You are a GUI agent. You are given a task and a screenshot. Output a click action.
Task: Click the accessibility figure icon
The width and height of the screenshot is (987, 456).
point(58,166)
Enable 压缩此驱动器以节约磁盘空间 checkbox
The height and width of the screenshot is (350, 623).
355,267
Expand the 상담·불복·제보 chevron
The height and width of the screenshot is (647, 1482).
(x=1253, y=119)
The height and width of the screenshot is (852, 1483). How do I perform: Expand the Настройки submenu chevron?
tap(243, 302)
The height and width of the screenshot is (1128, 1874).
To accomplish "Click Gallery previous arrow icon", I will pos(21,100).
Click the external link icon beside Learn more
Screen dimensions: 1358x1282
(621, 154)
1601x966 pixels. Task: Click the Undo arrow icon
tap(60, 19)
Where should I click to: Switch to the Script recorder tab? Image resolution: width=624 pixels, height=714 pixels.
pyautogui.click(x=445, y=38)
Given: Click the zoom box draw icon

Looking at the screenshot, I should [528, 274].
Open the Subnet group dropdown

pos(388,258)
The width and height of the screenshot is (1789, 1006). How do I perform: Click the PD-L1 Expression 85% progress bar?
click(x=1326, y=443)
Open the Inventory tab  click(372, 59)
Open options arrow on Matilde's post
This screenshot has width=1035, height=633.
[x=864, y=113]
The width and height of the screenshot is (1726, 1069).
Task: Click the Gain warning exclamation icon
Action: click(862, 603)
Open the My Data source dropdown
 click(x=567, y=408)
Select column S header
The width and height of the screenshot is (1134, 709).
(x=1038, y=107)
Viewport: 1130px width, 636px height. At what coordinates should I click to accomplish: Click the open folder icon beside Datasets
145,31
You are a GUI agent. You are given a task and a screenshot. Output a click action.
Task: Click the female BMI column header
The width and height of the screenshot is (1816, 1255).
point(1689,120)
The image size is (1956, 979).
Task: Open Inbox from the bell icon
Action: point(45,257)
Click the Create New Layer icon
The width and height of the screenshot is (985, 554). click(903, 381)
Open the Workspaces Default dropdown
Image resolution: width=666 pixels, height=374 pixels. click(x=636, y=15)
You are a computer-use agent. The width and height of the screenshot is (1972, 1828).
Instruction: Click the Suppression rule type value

◆ ◆ ◆

### What to work on
From top to bottom, repeat the data above without alteration.

### The completed task
You are a GUI agent. You are given a task and a screenshot. Output a click action.
Task: Click the accessibility figure icon
The width and height of the screenshot is (987, 456).
point(58,166)
Enable 压缩此驱动器以节约磁盘空间 checkbox
The height and width of the screenshot is (350, 623).
355,267
Expand the 상담·불복·제보 chevron
The height and width of the screenshot is (647, 1482).
(x=1253, y=119)
The height and width of the screenshot is (852, 1483). How do I perform: Expand the Настройки submenu chevron?
tap(243, 302)
The height and width of the screenshot is (1128, 1874).
To accomplish "Click Gallery previous arrow icon", I will pos(21,100).
Click the external link icon beside Learn more
Screen dimensions: 1358x1282
(621, 154)
1601x966 pixels. Task: Click the Undo arrow icon
tap(60, 19)
Where should I click to: Switch to the Script recorder tab? Image resolution: width=624 pixels, height=714 pixels.
pyautogui.click(x=445, y=38)
Given: Click the zoom box draw icon

Looking at the screenshot, I should [528, 274].
Open the Subnet group dropdown

pos(388,258)
The width and height of the screenshot is (1789, 1006). How do I perform: Click the PD-L1 Expression 85% progress bar?
click(x=1326, y=443)
Open the Inventory tab  click(372, 59)
Open options arrow on Matilde's post
This screenshot has width=1035, height=633.
[x=864, y=113]
The width and height of the screenshot is (1726, 1069).
Task: Click the Gain warning exclamation icon
Action: click(862, 603)
Open the My Data source dropdown
 click(x=567, y=408)
Select column S header
The width and height of the screenshot is (1134, 709).
(x=1038, y=107)
Viewport: 1130px width, 636px height. At what coordinates should I click to accomplish: Click the open folder icon beside Datasets
145,31
You are a GUI agent. You are given a task and a screenshot. Output a click action.
Task: Click the female BMI column header
The width and height of the screenshot is (1816, 1255).
point(1689,120)
The image size is (1956, 979).
Task: Open Inbox from the bell icon
Action: point(45,257)
Click the Create New Layer icon
The width and height of the screenshot is (985, 554). click(903, 381)
Open the Workspaces Default dropdown
Image resolution: width=666 pixels, height=374 pixels. click(x=636, y=15)
You are a computer-use agent. The width and height of the screenshot is (1972, 1828).
Instruction: Click the Suppression rule type value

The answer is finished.